The four main retinoids that we see in skincare products are retinyl palmitate, retinol, retinaldehyde (retinal) and tretinoin. Understanding which one to use comes from the understanding of which retinoid is the strongest and which is available over the counter or as a prescription. Retinyl palmitate is an ester and the weakest form of retinoid on the market and my least favourite ingredient in the retinoid family.
Retinol is the most infamous of the bunch! Most brands these days have some form of retinol serum, some of them have a beginner friendly starter serum with a percentage of retinol that does not exceed 1% and an advanced serum at 1%. Especially with retinol, the higher percentage does not necessarily mean the serum is most effective for your skin.
With retinal, as it is stronger than retinol, some people perceive it as being a more irritating ingredient but that is not the case. As long as your retinal product is stabalised and sits within a good formula there is not much to worry about. As retinal is a more expensive ingredient to formulate with, most formulations tend to have other skin supporting ingredients such as peptides and ceramides, which usually makes the serum a lot less irritating. Retinal also works significantly faster than retinol and is only one conversion step away from retinoic acid. It is the closest ingredient to tretinoin you will be able to purchase without a prescription. In terms of percentage, you will see a lot of retinoid formulations with a percentage that sits around 0.05% which is ideal.

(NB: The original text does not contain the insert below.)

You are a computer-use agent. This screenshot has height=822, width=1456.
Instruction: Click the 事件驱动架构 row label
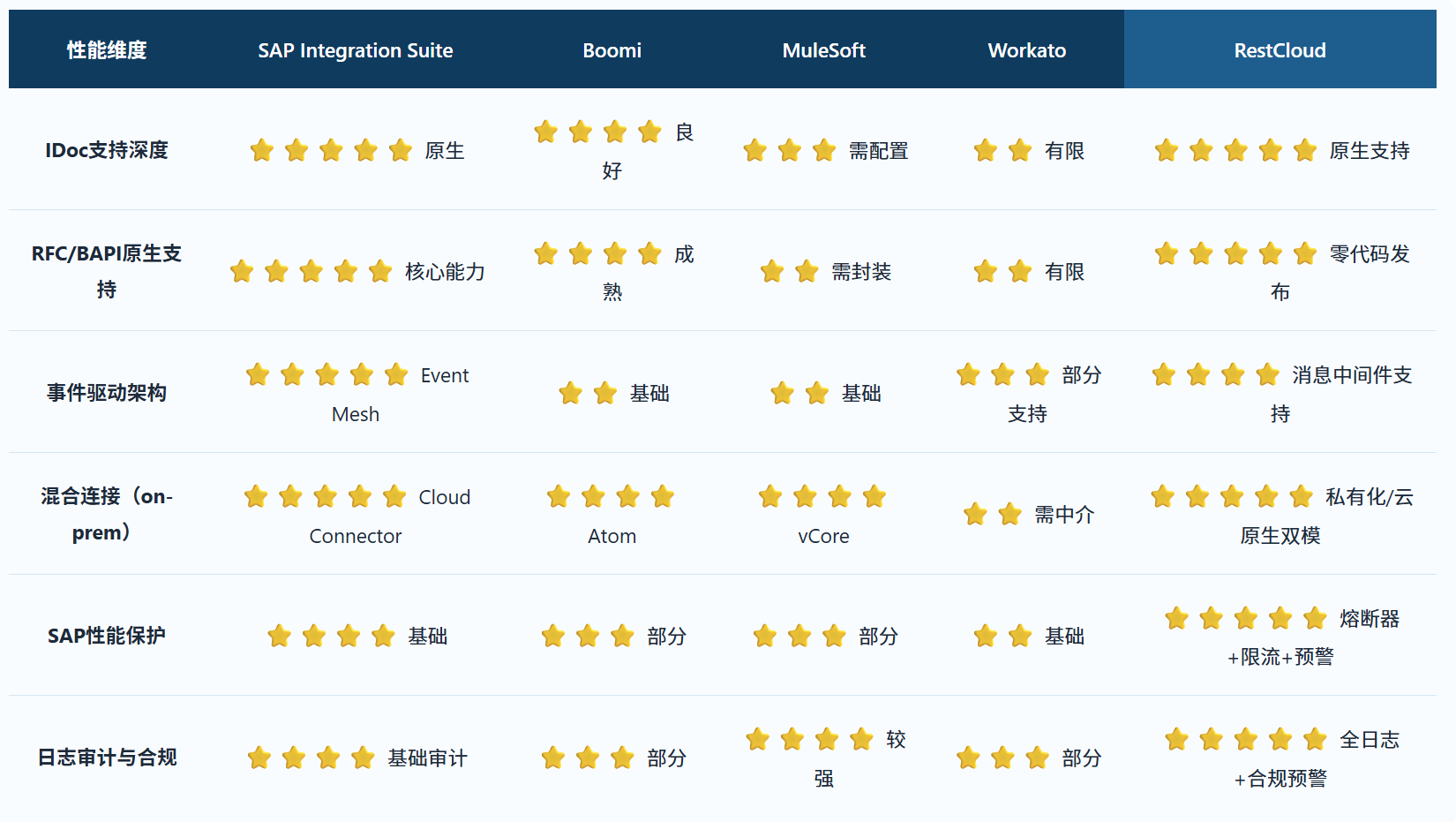(107, 393)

Now the most viral retinoid of them all is the prescription-only tretinoin, which is often used to treat acne but can also be used to treat significant signs of ageing. Tretinoin can be particularly irritating on the skin so it is important to moisturise your skin very well and start with a low percentage to gradually build up tolerance. Unlike other retinoids I would not suggest combining your use of tretinoin with other exfoliating treatments.
The worst part of using retinoids is the possible dryness, irritation and purging, but this can be mitigated by having a skin barrier supporting routine. Choosing the right retinoid for you and your routine can be a bit difficult but once you understand a few basic rules you will be retinoid ready!
When you are starting your retinoid journey it is important to start low and go slow. In the world of retinoids you need to start at a percentage well below zero such as 0.01%, starting your retinoid journey with a product containing 1% can often be too strong and irritating to the skin for most people.
2) Frequency of use
Gradually introducing new ingredients to your routine is always the best way to start off your journey, but it is essential to starting your retinoid journey! The best way to do this is by having a basic routine that is focused on skin hydration and barrier repair, with no other exfoliating acids or treatments in your routine and using your retinoid once per week.
3) Skin barrier protection
You should always have a skin barrier supporting routine, but it is more important when you are using retinoids in your routine. Ingredients to look out for include: centella asiatica, ceramides, glycerin, fatty acids, squalane and shea butter.
Lastly, always remember to wear suncreen!